CES26: EU, South Korea Frame Early Global Push for AI Regulation

Officials from Ireland, South Korea and Canada said at the Consumer Electronics Show that shared rules are becoming essential as AI scales across borders.

CES26: EU, South Korea Frame Early Global Push for AI Regulation
Photo of (from left), Tiffany Moore, senior vice president of political and industry affairs at the Consumer Technology Association; Hyung Du Choi, lead architect of South Korea’s AI legislation; Caitlín Higgins Ní Chinnéide, Ireland’s consul general to the southwestern United States; and Vic Fedeli, Ontario’s minister of economic development, job creation and trade, in Las Vegas on Jan. 6, 2025.

LAS VEGAS, Jan. 6, 2025 — Officials from Ireland, Canada and South Korea said at CES2026  on Tuesday that artificial intelligence policy and innovation are entering a phase where coordination across borders matters as much as domestic investment, as two major regulatory frameworks — the European Union’s AI Act and South Korea’s new AI Framework Act — begin to shape global standards.

Caitlín Higgins Ní Chinnéide, Ireland’s consul general to the southwestern United States, said the EU AI Act has become one of the most comprehensive regulatory regimes governing artificial intelligence.

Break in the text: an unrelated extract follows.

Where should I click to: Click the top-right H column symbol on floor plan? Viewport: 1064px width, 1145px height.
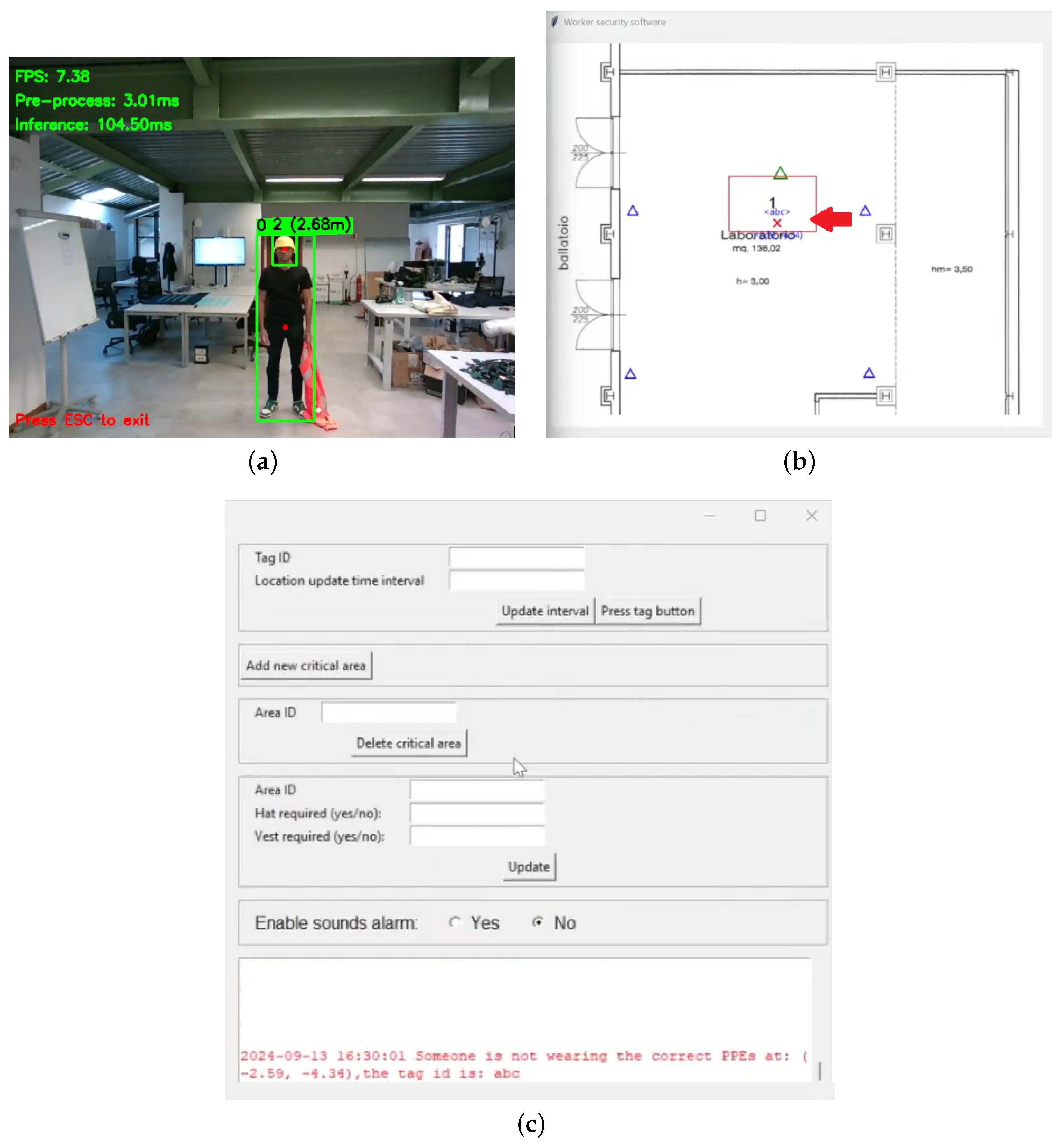pos(885,72)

The law classifies AI systems in tiers of risk, imposing stricter requirements on high-risk uses such as biometric identification while allowing lower-risk applications to develop with fewer constraints.

Higgins Ní Chinnéide said Ireland supports the supranational risk-based approach because “AI technologies are inherently cross-border and require shared rules to scale.” At the national level, she pointed to Ireland’s AI strategy in July 2021, which has continued updating it as the pace of technological change accelerated, with a particular emphasis on reskilling and upskilling workers across sectors including health care and public services.

Ireland has paired that strategy with public investment. The government recently committed about €70 million for research infrastructure across higher-education institutions, supporting work in artificial intelligence, quantum computing and a national supercomputer based in Galway.  

She touted the U.S.–Ireland R&D Partnership, where Irish universities collaborate with U.S. research institutions. Ireland currently ranks sixth globally for AI vibrancy per capita, according to Stanford University, and has focused on bringing AI tools into small and medium-sized enterprises.

South Korea’s approach, outlined by Hyung Du Choi, a member of South Korea’s National Assembly and a lead architect of the country’s AI legislation, centers on its position in the global supply chain and a new AI Framework Act expected to be enacted this week. The law is widely viewed as the second major national AI framework after the EU AI Act, and differentiates itself through its sector-led and principle-based regulatory structures as opposed to broad, rights-based mandates.

Choi said South Korea’s strategy emphasizes encouraging AI development while addressing public concern over high-risk applications. He described AI development as resting on three pillars: computing hardware such as graphics processors and memory, high-quality data that can flow across borders, and trust built through shared standards rather than outright restrictions.

Canada’s perspective was presented by Vic Fedeli, Ontario’s minister of economic development, job creation and trade, who said AI governance cannot be handled effectively at the provincial level or through fragmented national approaches in the United States or Canada. “No single jurisdiction has the capacity to do this alone,” he said.

Ontario is working with the European Union on AI governance and with the United Kingdom on national digital infrastructure programs covering data governance, cybersecurity and trusted digital services. The province has committed $50 million to support startups and scaleups and backs research institutions including the Vector Institute, founded by Nobel Prize-winning machine learning pioneer Geoffrey Hinton, and Quantum Valley led by Mike Lazaridis, chief technologist of the BlackBerry smartphone.

Ontario graduates about 100,000 STEM students annually, with 1,800 AI master’s students enrolled this year alone. Venture capital investment in AI reached about $2.6 billion last year, officials said.

Across nations and provinces, panelists returned to the same conclusion: as AI systems expand globally, alignment on governance, infrastructure and talent development is becoming a prerequisite for sustained innovation.